Wait! There—he’d seen that writing before. The fine, flowing hand of Elenshaer, who’d been so good at crafting new and unusual wardings in Myth Drannor—until he’d been torn apart by a Phaerimm he’d rashly caged in too-feeble spells to do a little experimentation … a victim, some would say, of that arrogant assumption of elven superiority and of the ethical right to transform, mutilate, or tamper with “lesser beings,” even if they’re not truly lesser beings, that afflicts so many of his race. An unfortunate moment of misjudgment and another of carelessness, others would term it. And who was to say which view was right or if any of it truly mattered? Seeing the slender elf laughing and gesturing, fluted wineglass in hand, in his memory of a terrace that no longer stood, amid folk who no longer lived, El slid aside other writings to expose all of Elenshaer’s missive.

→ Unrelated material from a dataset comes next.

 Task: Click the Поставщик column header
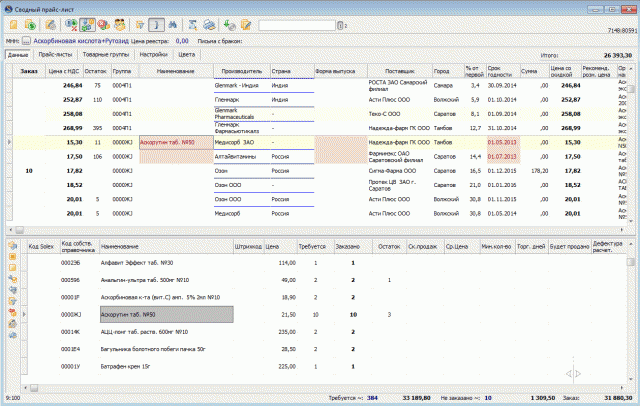pyautogui.click(x=400, y=71)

It was a spell, of sorts. Or rather, the beginnings of a “hook” of Art that would allow a
n additional power to be added to an existing ward by the casting of another spell into the invisible hook—which would then draw the spell into the weaving of the ward and permit the caster to govern and adjust its effects. Elminster read the spell over silently until it approached its ending and stopped.
Elenshaer had followed a common elf mages’ practice. He’d set down the crowning part of the casting on another paper, kept elsewhere. His abode would have held thousands of such papers, with Elenshaer’s memory as the only link of what paper went with which. There’d even been a rogue mage in the City of Song, Twillist, who’d sought power by pilfering such “ends” of spells, trading them to young apprentices and others eager for more knowledge and power in exchange for lesser, but whole, magics.
The missing ending was almost obvious to a mage who’d had a hand in crafting mythals and studied with Cormanthan elves. A summation or linking bridge, probably “Tanaethaert shurruna rae,” a shaping gesture—thus—mirrored immediately and incorporated into the incantation with the utterance of “Rahrada,” then the declaration that would make the hook recede into the ward-weave and give its caster control of the spell effects it brought with it: “Dannaras ouuhilim rabreivra, tonneth ootaha la, tabras torren ouliirym torrin, dalarabban yultah.” A concluding gesture—thus—and it would be done.
He’d spoken those words aloud, though near-soundlessly, and was startled when something spun into being in the air before him, a little more than the length of his hand above Elenshaer’s incomplete spell. A little glowing construction hung in the air above the page: lines of fire looping into a tiny knot that began to rotate as he watched it, to spin endlessly and silently.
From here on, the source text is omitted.